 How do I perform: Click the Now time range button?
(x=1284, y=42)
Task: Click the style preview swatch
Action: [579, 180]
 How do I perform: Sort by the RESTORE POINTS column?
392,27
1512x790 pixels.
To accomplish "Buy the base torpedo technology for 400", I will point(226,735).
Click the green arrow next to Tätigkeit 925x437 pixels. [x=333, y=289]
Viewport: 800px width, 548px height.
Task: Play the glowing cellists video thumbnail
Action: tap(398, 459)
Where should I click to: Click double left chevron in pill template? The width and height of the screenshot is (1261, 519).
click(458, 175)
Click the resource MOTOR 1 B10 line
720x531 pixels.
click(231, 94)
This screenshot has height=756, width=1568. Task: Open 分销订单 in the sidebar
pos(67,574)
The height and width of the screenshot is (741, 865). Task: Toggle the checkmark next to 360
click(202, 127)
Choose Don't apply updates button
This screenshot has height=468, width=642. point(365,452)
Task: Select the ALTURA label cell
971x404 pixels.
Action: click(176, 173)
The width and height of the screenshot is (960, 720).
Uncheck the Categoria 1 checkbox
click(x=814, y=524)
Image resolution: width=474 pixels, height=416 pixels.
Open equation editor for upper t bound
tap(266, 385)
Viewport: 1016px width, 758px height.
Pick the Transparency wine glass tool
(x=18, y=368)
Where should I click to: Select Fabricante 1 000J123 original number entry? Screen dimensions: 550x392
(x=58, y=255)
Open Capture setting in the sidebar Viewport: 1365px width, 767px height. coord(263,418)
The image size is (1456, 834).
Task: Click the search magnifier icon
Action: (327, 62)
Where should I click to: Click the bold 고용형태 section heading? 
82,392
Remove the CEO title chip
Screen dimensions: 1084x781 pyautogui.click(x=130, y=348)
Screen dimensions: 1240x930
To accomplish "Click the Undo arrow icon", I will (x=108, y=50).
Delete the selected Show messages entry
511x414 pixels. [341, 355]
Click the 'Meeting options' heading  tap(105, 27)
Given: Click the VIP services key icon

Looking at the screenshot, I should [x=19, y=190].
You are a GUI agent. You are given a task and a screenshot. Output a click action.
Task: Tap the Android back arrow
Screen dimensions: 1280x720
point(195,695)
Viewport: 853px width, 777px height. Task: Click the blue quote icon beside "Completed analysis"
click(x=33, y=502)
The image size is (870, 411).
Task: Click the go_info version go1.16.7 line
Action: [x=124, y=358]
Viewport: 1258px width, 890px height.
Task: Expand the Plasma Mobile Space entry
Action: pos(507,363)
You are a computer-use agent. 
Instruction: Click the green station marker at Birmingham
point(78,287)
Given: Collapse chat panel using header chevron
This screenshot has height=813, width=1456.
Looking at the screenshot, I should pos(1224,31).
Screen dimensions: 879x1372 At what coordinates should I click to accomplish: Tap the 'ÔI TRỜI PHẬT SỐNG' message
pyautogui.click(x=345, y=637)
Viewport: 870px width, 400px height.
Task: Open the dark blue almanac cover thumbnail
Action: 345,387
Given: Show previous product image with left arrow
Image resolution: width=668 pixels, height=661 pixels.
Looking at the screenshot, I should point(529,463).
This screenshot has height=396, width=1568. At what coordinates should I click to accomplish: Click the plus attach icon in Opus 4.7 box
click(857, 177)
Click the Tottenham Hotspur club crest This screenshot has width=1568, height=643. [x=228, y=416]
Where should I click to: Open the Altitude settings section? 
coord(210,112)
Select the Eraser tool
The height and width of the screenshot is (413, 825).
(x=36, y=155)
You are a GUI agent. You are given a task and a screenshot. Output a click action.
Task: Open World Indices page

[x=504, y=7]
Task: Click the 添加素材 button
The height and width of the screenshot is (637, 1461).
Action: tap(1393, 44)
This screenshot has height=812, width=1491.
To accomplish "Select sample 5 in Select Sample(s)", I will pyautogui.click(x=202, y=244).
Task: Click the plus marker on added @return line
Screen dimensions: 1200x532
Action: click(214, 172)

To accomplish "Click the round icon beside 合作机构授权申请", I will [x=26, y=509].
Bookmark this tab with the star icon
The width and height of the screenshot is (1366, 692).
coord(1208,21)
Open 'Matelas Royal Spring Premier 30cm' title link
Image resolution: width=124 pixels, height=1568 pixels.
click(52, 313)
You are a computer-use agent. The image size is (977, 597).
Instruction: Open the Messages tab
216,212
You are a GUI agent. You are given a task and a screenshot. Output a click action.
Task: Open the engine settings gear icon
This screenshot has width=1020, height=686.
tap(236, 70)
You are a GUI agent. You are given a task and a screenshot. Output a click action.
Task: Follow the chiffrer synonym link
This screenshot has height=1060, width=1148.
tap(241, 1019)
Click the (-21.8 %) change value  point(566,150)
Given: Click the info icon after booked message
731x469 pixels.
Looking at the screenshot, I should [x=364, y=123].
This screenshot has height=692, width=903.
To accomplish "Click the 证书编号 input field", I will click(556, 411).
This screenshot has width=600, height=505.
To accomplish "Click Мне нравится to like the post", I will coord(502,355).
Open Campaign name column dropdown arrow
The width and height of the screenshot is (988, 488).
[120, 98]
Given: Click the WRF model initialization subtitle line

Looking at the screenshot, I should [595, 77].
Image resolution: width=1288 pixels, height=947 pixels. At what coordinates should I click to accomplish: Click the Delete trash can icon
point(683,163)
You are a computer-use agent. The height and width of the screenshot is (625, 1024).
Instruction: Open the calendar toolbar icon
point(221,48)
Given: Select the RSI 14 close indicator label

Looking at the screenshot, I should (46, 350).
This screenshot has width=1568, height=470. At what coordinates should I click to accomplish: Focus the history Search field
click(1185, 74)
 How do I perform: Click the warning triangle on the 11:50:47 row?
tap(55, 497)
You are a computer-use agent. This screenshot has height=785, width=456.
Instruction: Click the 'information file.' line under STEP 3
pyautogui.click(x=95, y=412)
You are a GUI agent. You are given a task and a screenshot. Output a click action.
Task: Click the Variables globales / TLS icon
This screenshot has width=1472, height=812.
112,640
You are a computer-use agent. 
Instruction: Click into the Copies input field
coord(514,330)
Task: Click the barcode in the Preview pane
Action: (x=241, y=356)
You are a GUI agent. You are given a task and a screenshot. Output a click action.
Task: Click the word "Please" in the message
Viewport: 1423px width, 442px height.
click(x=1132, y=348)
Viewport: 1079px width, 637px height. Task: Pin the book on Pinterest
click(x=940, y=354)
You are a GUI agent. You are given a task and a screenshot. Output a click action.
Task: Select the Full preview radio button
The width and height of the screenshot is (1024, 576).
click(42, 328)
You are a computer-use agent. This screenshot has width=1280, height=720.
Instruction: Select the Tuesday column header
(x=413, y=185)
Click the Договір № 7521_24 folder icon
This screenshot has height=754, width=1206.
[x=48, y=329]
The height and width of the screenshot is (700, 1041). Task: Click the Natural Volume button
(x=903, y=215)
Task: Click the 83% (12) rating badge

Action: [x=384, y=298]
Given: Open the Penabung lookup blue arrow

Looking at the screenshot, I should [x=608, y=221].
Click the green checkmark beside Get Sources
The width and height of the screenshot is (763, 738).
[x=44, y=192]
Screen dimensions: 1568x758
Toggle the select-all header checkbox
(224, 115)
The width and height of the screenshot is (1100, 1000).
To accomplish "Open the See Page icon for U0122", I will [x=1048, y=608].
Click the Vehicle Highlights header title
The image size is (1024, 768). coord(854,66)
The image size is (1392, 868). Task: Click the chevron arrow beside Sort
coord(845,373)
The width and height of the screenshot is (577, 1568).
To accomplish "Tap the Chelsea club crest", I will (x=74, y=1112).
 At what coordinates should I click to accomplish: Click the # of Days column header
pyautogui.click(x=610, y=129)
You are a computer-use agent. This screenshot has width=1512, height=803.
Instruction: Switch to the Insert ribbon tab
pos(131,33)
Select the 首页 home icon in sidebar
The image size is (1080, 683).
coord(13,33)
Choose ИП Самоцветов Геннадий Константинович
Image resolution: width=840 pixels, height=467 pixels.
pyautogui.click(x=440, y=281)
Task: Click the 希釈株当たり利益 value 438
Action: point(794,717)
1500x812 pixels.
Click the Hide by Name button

▶ _WHAT IS BEING ASKED_:
Every line from the data above that contains "computer" must appear in the answer.

▶ _WORKED SOLUTION_:
You are a computer-use agent. 
You are a computer-use agent. The image size is (977, 597).
You are a computer-use agent. The height and width of the screenshot is (625, 1024).
You are a computer-use agent. This screenshot has height=785, width=456.
You are a computer-use agent. 
You are a computer-use agent. This screenshot has width=1280, height=720.
You are a computer-use agent. This screenshot has width=1512, height=803.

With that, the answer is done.